== Given problem ==
In the listing below, present every line from the one containing "The height and width of the screenshot is (952, 1269)." down through the one containing "click(1135, 302)" as a numbered list, skipping blank lines.

-- begin Given data --

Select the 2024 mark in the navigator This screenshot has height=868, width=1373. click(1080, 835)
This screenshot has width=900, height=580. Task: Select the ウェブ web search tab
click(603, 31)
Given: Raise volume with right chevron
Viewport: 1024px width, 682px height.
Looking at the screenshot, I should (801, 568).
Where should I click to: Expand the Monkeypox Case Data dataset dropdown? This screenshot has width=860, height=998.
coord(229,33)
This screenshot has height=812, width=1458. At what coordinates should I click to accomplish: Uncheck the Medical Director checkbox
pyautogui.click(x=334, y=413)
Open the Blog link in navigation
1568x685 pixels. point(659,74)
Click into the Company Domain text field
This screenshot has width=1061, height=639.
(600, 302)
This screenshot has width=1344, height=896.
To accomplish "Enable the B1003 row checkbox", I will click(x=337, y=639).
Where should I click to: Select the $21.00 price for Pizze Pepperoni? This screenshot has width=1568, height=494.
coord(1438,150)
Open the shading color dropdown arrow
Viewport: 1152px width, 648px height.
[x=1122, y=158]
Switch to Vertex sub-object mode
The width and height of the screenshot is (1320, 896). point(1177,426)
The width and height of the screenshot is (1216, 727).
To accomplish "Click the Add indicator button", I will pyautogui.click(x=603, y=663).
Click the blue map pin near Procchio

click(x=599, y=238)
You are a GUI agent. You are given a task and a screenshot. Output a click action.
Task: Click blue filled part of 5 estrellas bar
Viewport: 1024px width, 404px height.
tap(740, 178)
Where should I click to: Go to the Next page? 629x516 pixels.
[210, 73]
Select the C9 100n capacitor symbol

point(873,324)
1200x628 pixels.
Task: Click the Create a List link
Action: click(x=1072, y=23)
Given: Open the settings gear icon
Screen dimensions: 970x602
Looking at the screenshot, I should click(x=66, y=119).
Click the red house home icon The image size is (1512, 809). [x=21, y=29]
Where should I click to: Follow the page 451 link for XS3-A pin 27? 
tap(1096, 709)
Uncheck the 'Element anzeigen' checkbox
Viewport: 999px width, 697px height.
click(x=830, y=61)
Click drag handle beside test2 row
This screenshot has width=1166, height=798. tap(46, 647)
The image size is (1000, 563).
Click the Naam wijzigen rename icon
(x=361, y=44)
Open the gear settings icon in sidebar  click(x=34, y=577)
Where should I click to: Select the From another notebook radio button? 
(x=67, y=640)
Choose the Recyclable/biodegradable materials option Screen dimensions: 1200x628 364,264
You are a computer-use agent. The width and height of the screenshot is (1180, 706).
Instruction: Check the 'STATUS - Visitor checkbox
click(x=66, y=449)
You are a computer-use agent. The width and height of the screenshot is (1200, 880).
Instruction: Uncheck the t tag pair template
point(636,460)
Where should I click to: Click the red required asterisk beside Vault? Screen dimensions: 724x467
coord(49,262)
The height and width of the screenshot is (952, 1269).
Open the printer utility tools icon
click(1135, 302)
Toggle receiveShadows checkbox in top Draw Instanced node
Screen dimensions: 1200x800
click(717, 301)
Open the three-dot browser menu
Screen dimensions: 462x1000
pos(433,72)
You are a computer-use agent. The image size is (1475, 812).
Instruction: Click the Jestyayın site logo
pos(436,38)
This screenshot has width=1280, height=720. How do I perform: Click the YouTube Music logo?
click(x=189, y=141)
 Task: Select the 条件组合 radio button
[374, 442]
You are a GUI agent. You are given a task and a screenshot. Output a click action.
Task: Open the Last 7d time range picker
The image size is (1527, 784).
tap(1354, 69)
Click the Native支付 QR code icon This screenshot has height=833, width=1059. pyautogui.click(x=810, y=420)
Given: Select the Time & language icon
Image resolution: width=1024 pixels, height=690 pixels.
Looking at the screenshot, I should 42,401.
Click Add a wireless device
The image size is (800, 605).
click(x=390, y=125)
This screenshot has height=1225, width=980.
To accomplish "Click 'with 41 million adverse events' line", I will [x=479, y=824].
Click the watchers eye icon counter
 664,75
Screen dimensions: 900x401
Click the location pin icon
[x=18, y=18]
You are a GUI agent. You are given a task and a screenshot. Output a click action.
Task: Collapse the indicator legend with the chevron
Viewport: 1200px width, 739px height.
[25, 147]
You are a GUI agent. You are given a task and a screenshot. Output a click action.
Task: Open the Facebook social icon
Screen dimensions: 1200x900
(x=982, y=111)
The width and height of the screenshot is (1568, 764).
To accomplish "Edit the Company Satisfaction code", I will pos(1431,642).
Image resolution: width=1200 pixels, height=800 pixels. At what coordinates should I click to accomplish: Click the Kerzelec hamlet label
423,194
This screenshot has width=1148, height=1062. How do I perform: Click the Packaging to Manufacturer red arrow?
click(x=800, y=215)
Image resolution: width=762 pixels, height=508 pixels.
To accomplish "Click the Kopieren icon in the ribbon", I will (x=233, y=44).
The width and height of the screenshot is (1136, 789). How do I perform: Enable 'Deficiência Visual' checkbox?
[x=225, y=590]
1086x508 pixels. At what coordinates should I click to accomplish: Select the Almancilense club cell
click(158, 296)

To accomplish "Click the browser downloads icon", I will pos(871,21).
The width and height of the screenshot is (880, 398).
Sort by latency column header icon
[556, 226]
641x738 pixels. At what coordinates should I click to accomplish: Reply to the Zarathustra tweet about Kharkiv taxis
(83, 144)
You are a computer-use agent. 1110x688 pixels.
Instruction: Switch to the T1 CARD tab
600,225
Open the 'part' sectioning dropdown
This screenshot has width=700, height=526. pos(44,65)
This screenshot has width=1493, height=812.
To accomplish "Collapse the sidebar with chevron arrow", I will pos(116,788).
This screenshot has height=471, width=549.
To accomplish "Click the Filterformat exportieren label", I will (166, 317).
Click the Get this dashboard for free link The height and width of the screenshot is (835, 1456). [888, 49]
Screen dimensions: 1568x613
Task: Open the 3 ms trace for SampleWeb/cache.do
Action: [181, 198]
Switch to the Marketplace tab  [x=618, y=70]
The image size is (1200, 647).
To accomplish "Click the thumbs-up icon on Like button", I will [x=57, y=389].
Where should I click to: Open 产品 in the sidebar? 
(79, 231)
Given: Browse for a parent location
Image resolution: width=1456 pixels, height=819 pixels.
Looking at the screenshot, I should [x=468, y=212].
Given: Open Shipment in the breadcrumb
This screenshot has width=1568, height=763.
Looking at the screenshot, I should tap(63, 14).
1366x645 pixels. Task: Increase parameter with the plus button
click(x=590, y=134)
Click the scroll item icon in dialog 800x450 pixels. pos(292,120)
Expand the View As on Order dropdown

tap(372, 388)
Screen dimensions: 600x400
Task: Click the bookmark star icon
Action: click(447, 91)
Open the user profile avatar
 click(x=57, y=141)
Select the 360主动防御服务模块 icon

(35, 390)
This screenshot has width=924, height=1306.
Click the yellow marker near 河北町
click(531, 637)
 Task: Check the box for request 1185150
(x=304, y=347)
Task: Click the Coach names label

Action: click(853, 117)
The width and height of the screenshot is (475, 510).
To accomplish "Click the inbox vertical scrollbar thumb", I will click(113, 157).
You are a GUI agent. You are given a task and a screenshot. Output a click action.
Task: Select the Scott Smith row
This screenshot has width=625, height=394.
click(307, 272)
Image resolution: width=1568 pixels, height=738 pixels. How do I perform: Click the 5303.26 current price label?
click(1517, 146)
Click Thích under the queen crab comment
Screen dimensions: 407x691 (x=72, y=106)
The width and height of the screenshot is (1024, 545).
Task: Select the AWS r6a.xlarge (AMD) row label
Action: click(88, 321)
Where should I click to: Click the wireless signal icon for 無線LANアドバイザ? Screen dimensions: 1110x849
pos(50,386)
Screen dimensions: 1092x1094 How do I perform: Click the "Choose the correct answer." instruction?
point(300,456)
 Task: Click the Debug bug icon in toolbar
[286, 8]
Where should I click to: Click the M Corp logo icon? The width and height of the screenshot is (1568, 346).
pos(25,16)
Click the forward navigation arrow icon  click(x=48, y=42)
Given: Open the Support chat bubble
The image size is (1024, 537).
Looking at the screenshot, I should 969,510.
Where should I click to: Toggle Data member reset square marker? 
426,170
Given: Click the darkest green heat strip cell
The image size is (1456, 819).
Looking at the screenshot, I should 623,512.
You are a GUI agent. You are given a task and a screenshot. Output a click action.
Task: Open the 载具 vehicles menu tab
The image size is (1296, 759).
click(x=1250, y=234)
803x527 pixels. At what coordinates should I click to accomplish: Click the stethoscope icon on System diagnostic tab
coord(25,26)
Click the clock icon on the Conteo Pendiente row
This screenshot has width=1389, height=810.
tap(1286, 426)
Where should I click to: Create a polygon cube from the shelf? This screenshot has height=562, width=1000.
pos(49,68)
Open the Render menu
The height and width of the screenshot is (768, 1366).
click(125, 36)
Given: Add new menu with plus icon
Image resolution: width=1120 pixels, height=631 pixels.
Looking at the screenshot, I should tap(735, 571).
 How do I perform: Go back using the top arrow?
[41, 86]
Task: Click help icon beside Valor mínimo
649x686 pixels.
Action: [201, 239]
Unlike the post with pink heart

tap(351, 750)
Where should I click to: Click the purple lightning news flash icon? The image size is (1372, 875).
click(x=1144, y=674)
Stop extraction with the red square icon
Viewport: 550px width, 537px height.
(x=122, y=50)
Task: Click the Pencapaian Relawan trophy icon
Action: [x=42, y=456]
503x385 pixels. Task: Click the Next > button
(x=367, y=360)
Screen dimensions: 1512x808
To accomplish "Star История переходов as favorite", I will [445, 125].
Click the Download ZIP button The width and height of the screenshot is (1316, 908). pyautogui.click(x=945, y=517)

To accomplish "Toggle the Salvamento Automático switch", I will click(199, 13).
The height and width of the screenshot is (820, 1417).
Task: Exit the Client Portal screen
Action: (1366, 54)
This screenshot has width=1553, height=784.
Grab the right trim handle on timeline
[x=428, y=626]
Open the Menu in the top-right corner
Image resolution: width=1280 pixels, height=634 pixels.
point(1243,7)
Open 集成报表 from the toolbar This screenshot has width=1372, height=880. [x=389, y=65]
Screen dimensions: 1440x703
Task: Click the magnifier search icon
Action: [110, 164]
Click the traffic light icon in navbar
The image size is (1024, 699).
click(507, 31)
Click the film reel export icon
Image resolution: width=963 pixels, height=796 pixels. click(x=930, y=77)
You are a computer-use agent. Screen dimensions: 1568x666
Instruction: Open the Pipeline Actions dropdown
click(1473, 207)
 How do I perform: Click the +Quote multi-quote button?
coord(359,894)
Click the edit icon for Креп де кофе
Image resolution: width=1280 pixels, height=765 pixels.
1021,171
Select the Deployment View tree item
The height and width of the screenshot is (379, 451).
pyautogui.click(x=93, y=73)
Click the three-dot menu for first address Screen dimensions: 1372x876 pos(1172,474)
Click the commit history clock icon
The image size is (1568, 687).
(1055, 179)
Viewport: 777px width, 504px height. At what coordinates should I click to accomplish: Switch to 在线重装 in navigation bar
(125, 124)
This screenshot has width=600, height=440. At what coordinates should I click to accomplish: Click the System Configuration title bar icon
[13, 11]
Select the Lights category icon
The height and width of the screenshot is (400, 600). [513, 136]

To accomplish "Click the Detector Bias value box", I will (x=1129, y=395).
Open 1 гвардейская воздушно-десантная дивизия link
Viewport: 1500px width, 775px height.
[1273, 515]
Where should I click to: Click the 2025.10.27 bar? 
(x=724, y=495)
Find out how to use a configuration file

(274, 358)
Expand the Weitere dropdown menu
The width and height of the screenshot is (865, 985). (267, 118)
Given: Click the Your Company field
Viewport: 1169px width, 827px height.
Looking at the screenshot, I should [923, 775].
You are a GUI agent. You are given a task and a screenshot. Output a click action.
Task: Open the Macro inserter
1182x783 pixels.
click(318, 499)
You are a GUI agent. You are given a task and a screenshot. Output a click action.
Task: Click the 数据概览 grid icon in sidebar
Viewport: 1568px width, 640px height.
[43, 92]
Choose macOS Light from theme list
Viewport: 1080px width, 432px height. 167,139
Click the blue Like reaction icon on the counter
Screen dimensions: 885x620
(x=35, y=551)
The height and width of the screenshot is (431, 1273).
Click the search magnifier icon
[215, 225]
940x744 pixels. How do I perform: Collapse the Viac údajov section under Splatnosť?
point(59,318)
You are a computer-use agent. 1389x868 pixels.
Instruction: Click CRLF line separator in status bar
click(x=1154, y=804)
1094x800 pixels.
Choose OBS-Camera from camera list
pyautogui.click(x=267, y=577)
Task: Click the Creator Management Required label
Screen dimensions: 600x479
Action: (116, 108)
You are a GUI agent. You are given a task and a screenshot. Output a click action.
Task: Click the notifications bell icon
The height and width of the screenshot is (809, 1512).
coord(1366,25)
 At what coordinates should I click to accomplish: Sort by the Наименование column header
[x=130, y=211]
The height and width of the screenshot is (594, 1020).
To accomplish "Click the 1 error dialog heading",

-- end Given data --

== Written solution ==
1. The height and width of the screenshot is (952, 1269).
2. Open the printer utility tools icon
3. click(1135, 302)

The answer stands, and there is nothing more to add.